WORK REQUIRED: Your copy should hold the lines below from the first through the one that contains "The width and", each retyped exactly, and no pictures.

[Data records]
•••

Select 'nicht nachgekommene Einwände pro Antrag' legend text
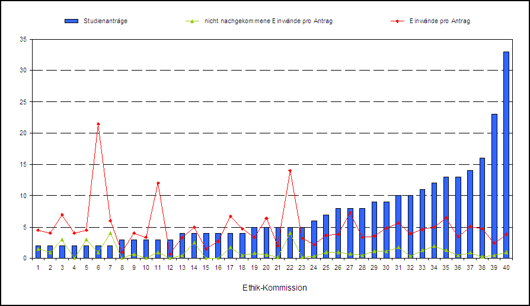The height and width of the screenshot is (306, 530). [x=272, y=21]
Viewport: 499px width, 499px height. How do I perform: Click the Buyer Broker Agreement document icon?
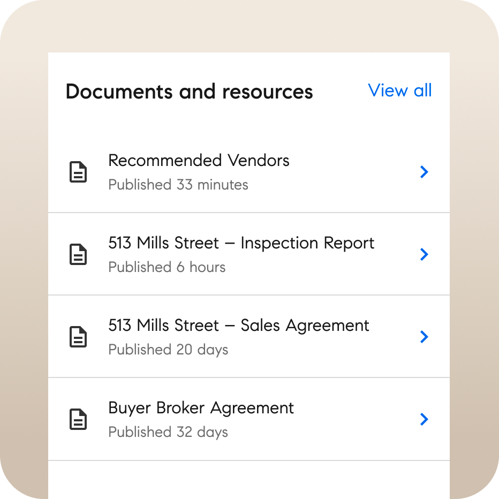(x=78, y=420)
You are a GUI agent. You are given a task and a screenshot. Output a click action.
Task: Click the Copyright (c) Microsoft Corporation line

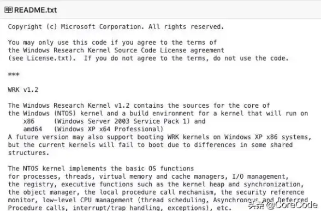[x=116, y=27]
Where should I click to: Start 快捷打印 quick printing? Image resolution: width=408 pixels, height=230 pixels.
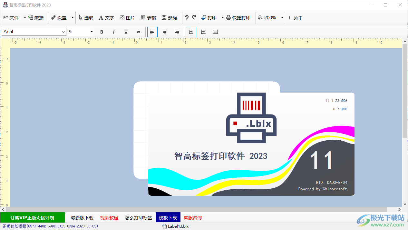pos(239,18)
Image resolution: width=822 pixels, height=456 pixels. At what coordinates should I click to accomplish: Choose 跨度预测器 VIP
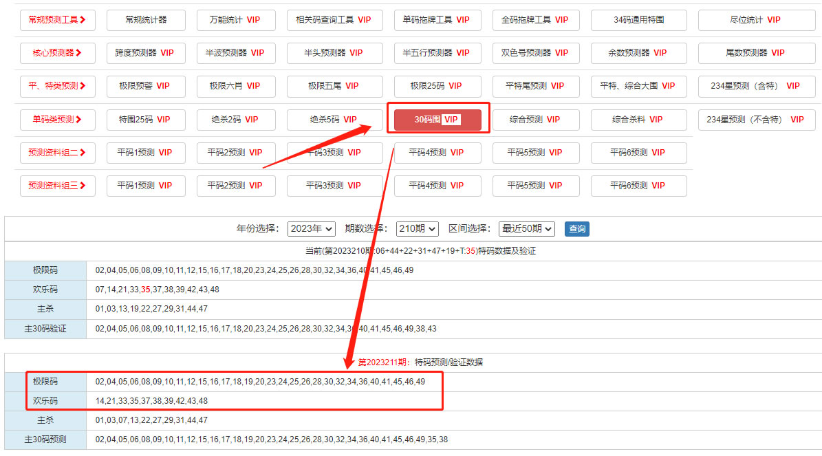tap(146, 53)
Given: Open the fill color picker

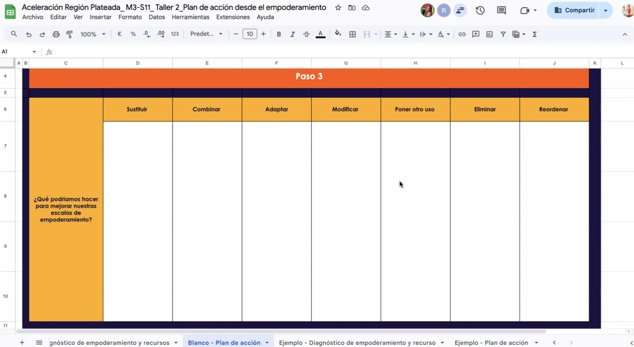Looking at the screenshot, I should click(x=338, y=34).
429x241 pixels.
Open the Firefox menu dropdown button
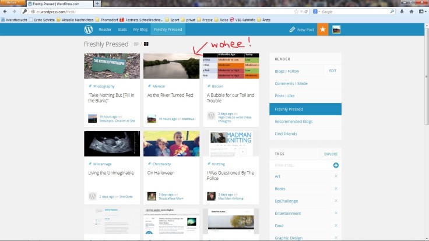click(x=12, y=3)
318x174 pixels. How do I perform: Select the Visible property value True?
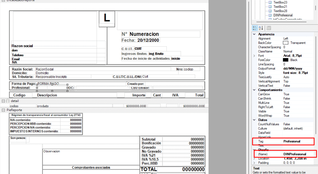click(x=286, y=111)
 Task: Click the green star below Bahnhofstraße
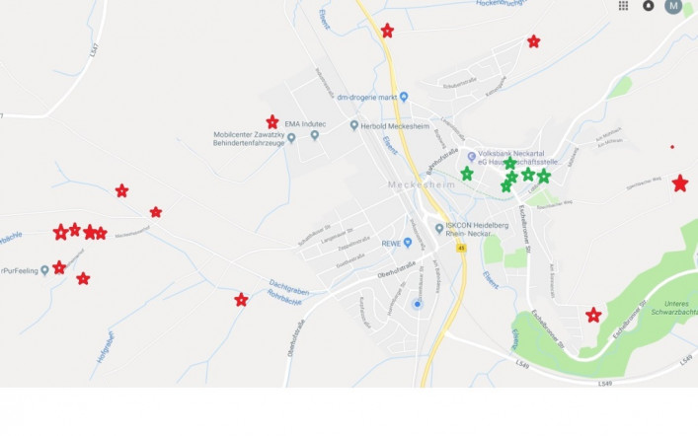(467, 174)
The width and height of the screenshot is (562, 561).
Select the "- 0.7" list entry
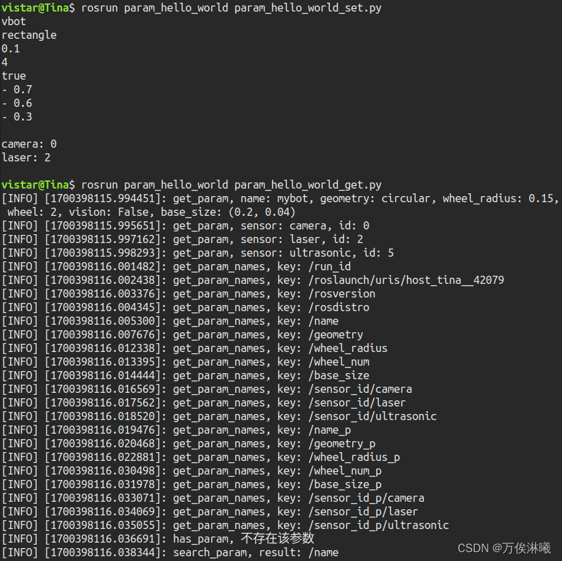17,90
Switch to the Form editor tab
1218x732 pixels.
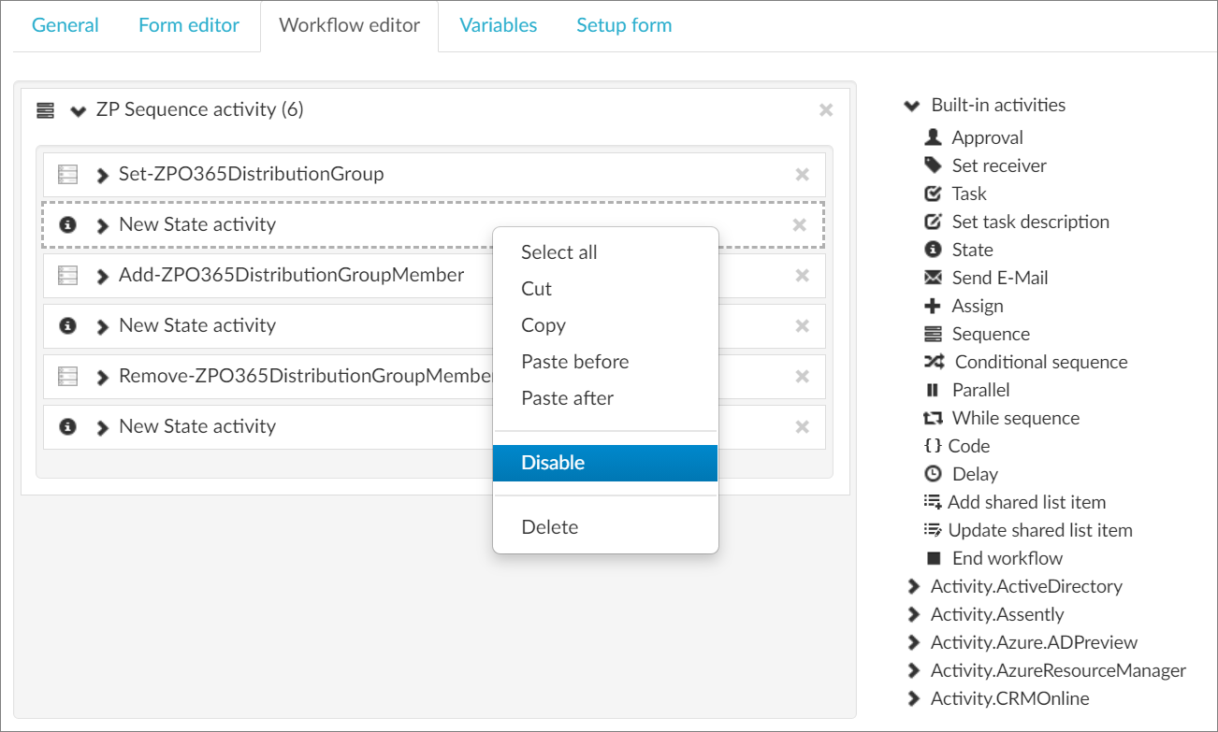[189, 25]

•••

RESPONSE AREA:
Select 'nicht nachgekommene Einwände pro Antrag' legend text
The height and width of the screenshot is (306, 530). [x=272, y=21]
Viewport: 499px width, 499px height. How do I perform: Click the Buyer Broker Agreement document icon?
(x=78, y=420)
You are a GUI agent. You are given a task and a screenshot. Output a click action.
Task: Click the Copyright (c) Microsoft Corporation line

[x=116, y=27]
Where should I click to: Start 快捷打印 quick printing? Image resolution: width=408 pixels, height=230 pixels.
pos(239,18)
Image resolution: width=822 pixels, height=456 pixels. At what coordinates should I click to accomplish: Choose 跨度预测器 VIP
tap(146, 53)
Given: Open the fill color picker

Looking at the screenshot, I should click(x=338, y=34).
429x241 pixels.
Open the Firefox menu dropdown button
click(x=12, y=3)
318x174 pixels. How do I perform: Select the Visible property value True?
click(x=286, y=111)
 Task: Click the green star below Bahnhofstraße
(467, 174)
The width and height of the screenshot is (562, 561).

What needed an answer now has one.